Yes, keep the ad-hominems coming. They prove I won and that you're way in over your head. Listen jew: if you grew up worshipping kikes, you were either going to synagogue (of satan), or were a member of a judeo-christian (basically satanic) sect. Your opinion on religion is worthless, and I will save my pearls for someone more deserving. Shoo. Begone, jew.
No you don't get further dox details. You asked for ad homo so I delivered, homo. If you didn't like that then you shouldn't have been using them from the start of this conversation.
Sad that subverters like you are allowed here. But nice that NOBODY listens to your nonsense.
You know what? I just finished my morning routine, and have a little down-time. I was gonna read some news, but this seems like more fun now! You're such a jew I can see your nose trying to pop out of the screen! 🤣🤣🤣 You literally talk like every jew I've ever argued with. And you just double-down; it's amazing how predictable you are.
I won't tell you my religious beliefs! You... Yo&sdash; you'll DOX me! Yeah! That's why I can't have a theological conversation with you! Because my
pilpuladdress will be exposed!
Gas yourself so hard.
But nice that NOBODY listens to your nonsense.

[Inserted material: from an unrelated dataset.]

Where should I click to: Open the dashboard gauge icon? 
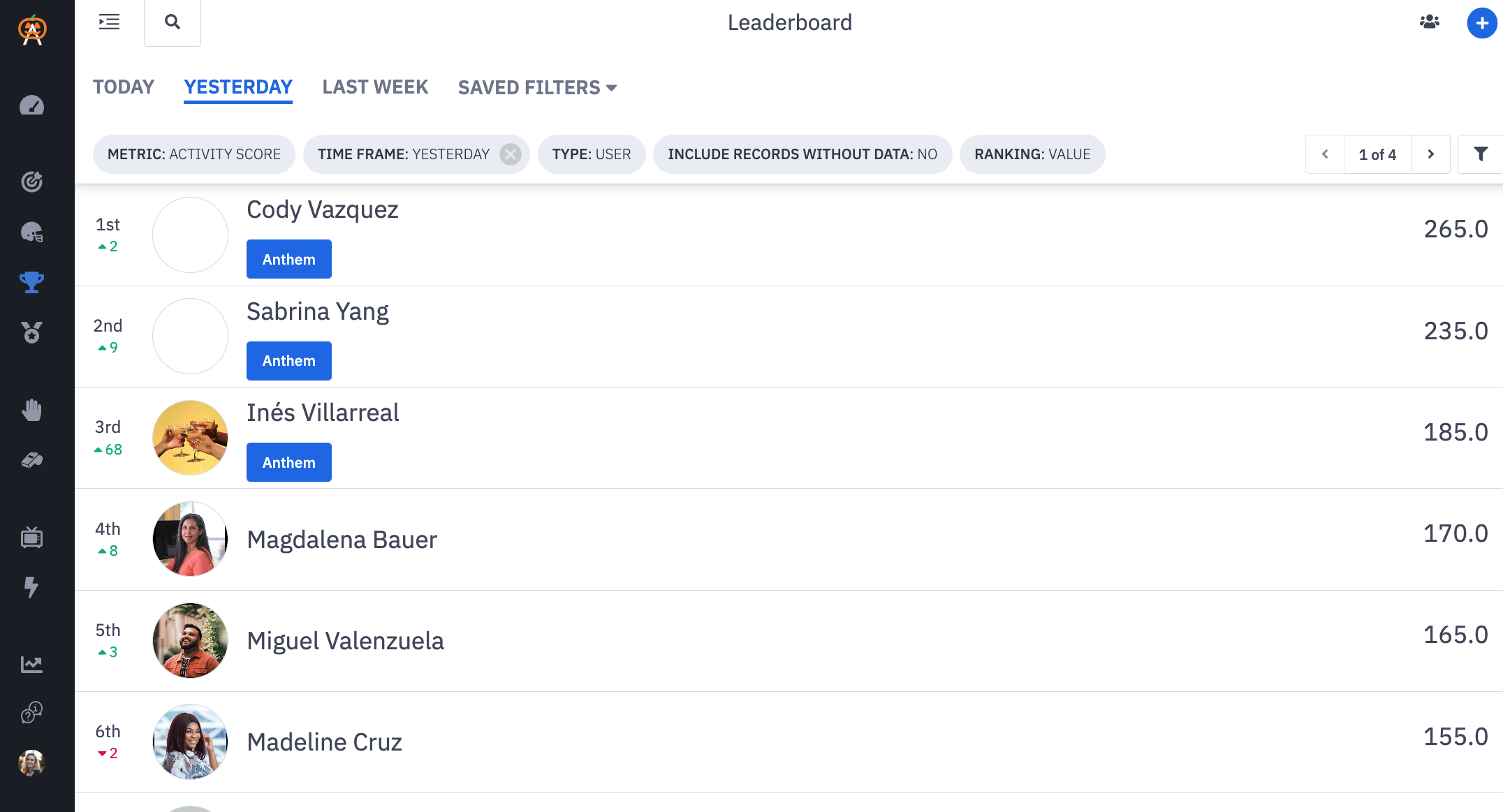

You don't speak for everybody. Wanna know something? I'll toss this pearl at you for free: I don't have these conversations with (((you people))) for my own sake. I do it so that everyone watching the conversation can see you for the snakes that you are. I am tireless, because I am filled with the power of the Holy Spirit and my faith in Christ unwavering. I am fighting a Holy War, with your kind, now. And I will never stop. Every time I put one of your kind in your place, God smiles. I like making him smile. Help me do that more.